A review into the medical care that was provided to the late Rep. John Murtha (D-Pennsylvania) is being conducted by the National Naval Medical Center, according to a report on the Navy Times. Rep. Murtha passed away on February 8; he underwent a gallbladder surgery on January 28.
According to Navy spokesman Cmdr. Danny Hernandez, such a review is standard procedure and is routinely conducted “when a patient dies at the facility or if there is an adverse event during that care”. The review is described as an “in-depth standardized quality assurance review” into the medical care the representative received.
Murtha is known for being supportive of the troops and the defense industry in the course of his career, which spanned 36 years. He was the first combat veteran to serve in Congress, and he was said to have brought billions to his district in his capacity as Chairman of the House Appropriations defense subcommittee.
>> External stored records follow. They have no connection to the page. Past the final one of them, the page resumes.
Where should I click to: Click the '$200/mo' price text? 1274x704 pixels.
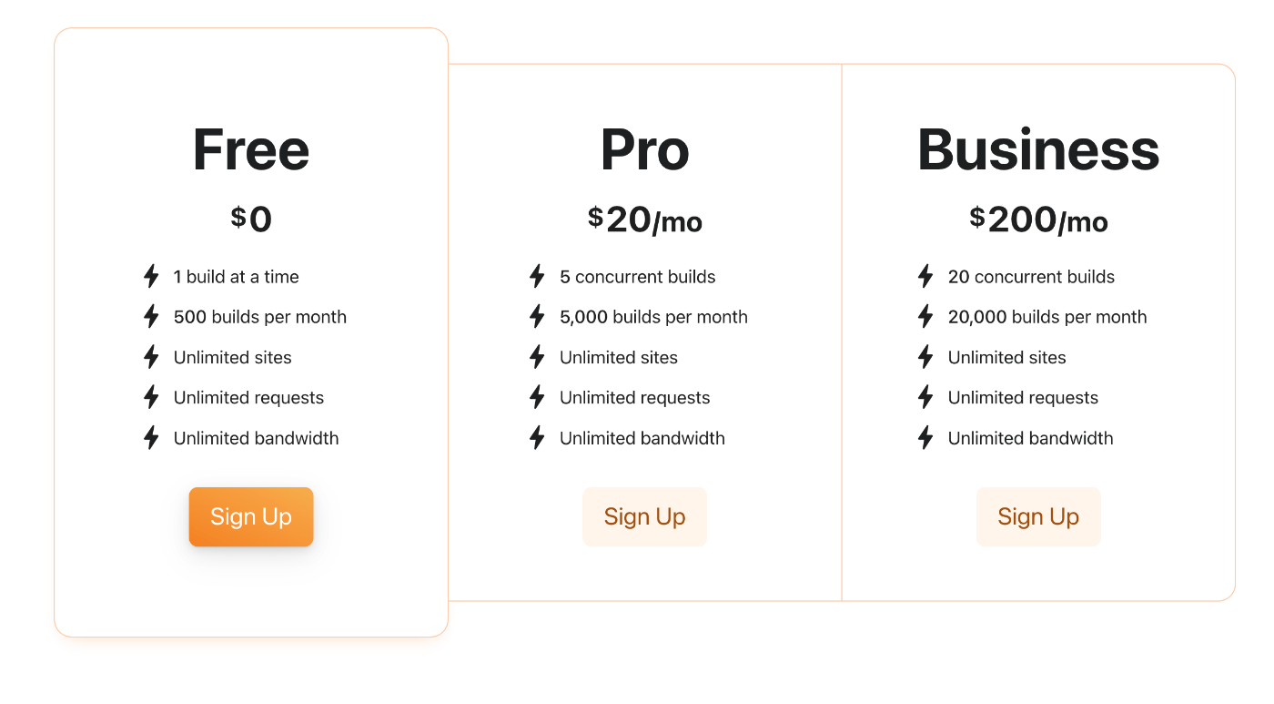pos(1038,219)

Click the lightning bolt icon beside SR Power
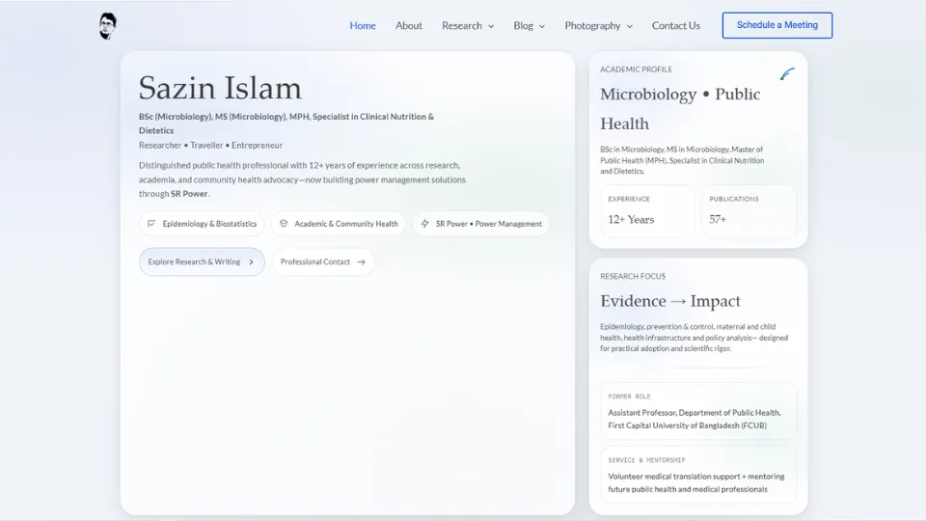(424, 224)
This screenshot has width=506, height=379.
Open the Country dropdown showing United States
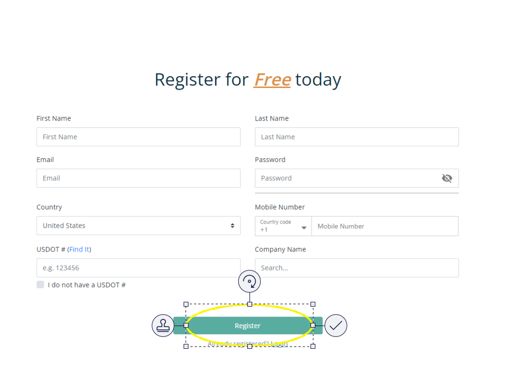click(x=138, y=226)
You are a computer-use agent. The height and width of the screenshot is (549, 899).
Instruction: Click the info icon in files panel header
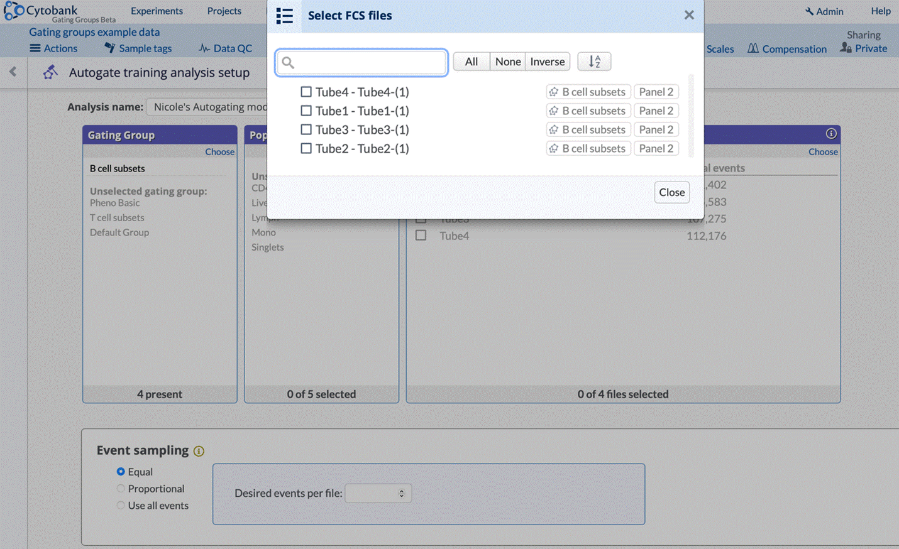click(x=830, y=134)
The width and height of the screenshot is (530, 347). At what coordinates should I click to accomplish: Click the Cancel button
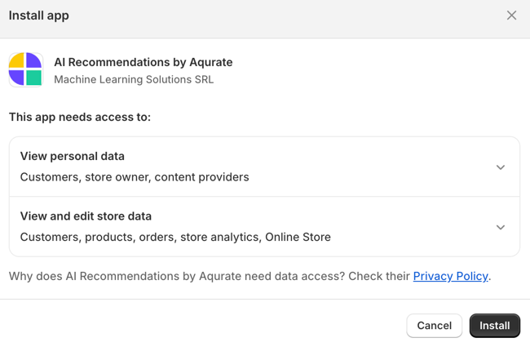tap(434, 325)
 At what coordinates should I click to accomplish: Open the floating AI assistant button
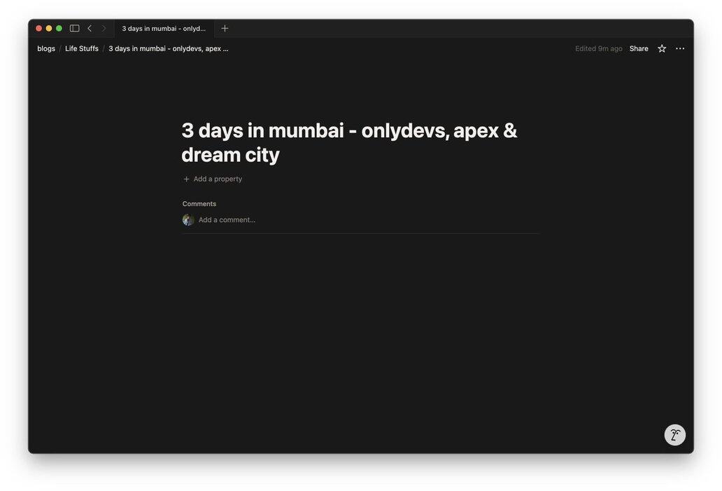coord(674,435)
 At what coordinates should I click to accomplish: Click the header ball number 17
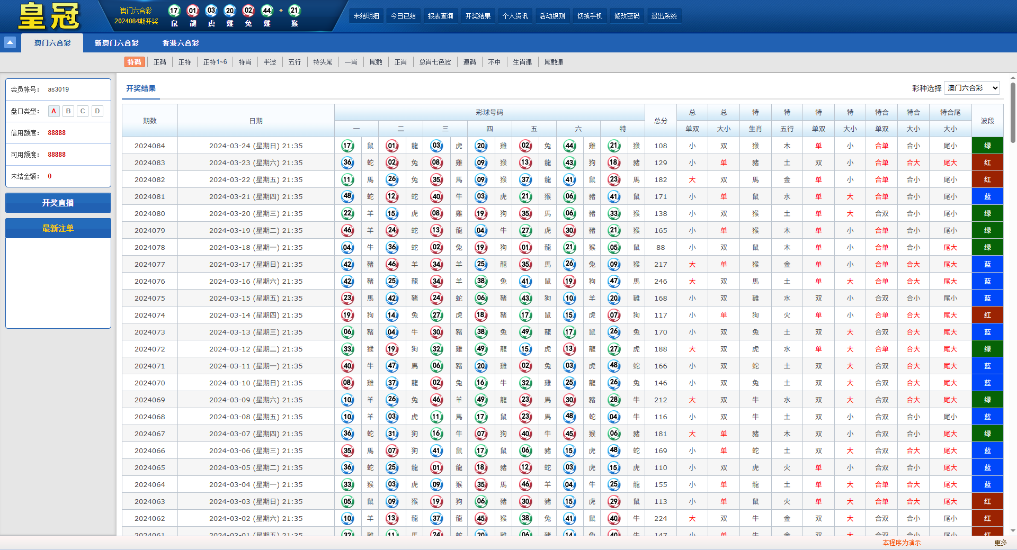point(174,11)
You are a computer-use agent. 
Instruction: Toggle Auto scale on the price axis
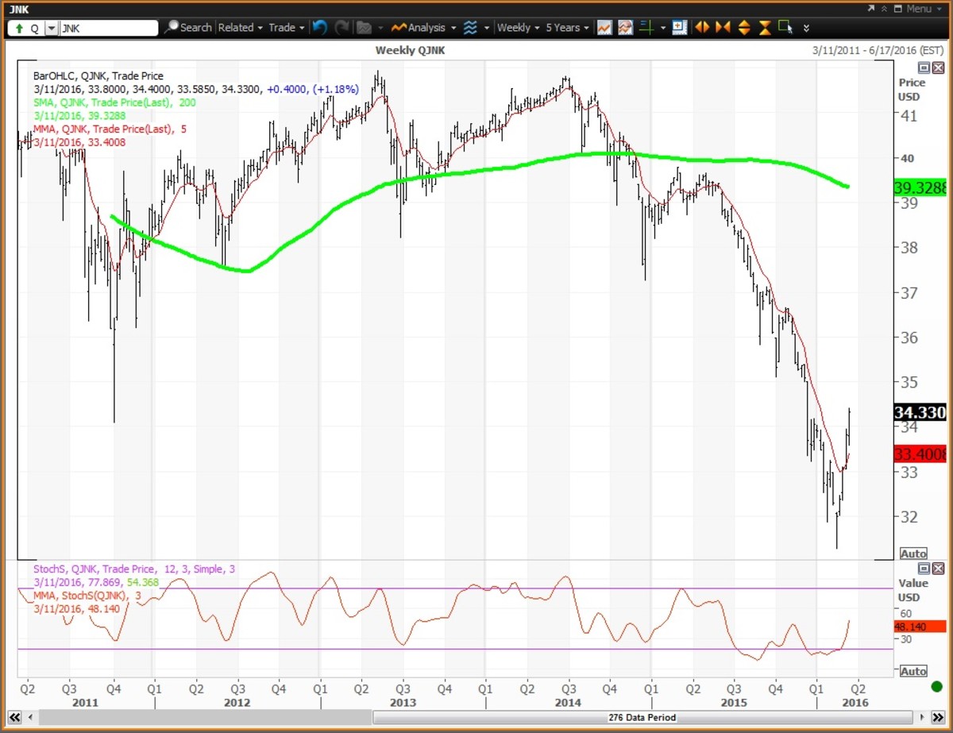click(x=913, y=554)
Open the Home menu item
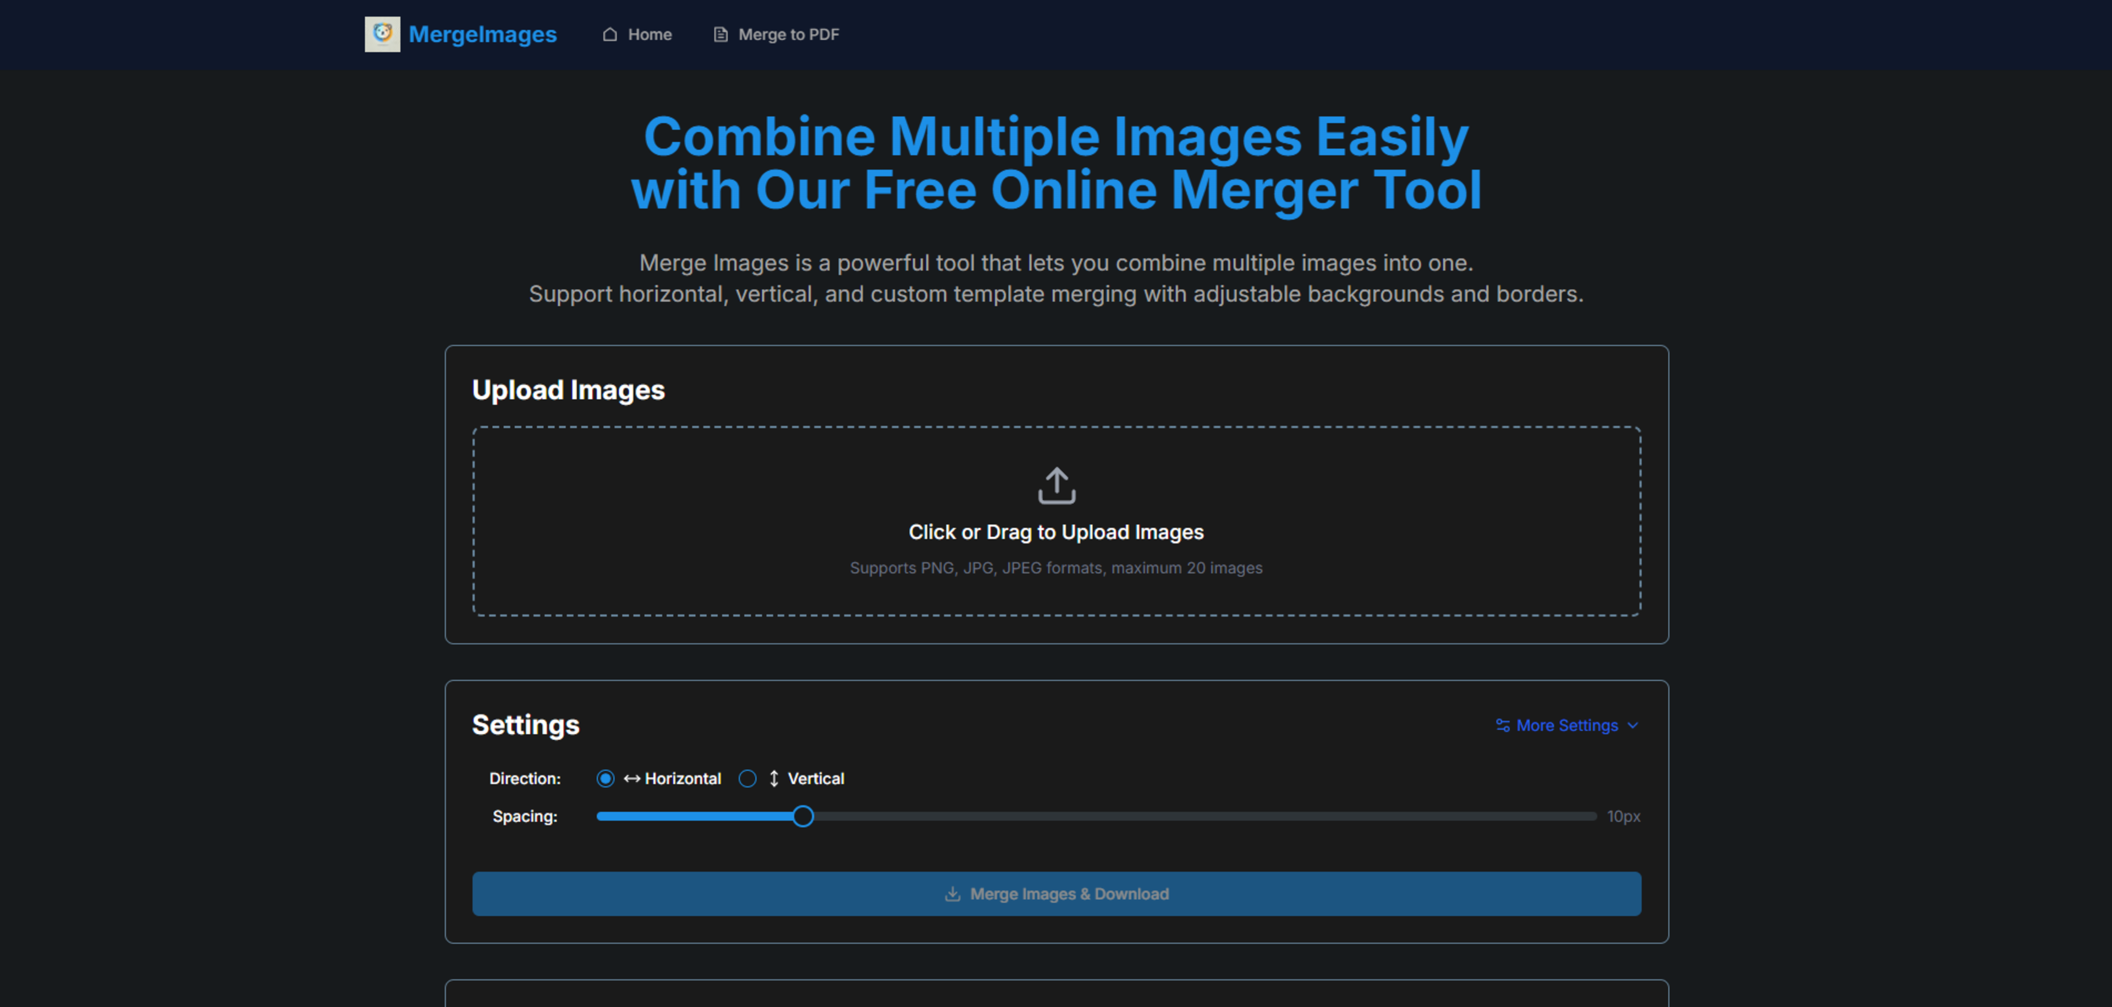This screenshot has height=1007, width=2112. click(x=649, y=34)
The Navy Times described the review procedure as follows: “a multi-level process that includes a mortality and morbidity conference, quality assurance investigation by an uninvolved subject matter expert, review by multi-disciplinary patient safety committee, and consultations with Navy medicine and outside experts as required.” There is no information yet regarding how long the review will last.
Rep. Robert Brady, a close friend of Murtha’s, revealed to the Navy Times that the representative may have died due to “an inadvertent cut to his intestine during laparoscopic surgery”. Murtha died at the Virginia Medical Center in Arlington, Virginia, where he was hospitalized two days after his surgery. His death was ruled by the Virginia Medical Center as due to “major complications from surgery” performed in the previous hospital.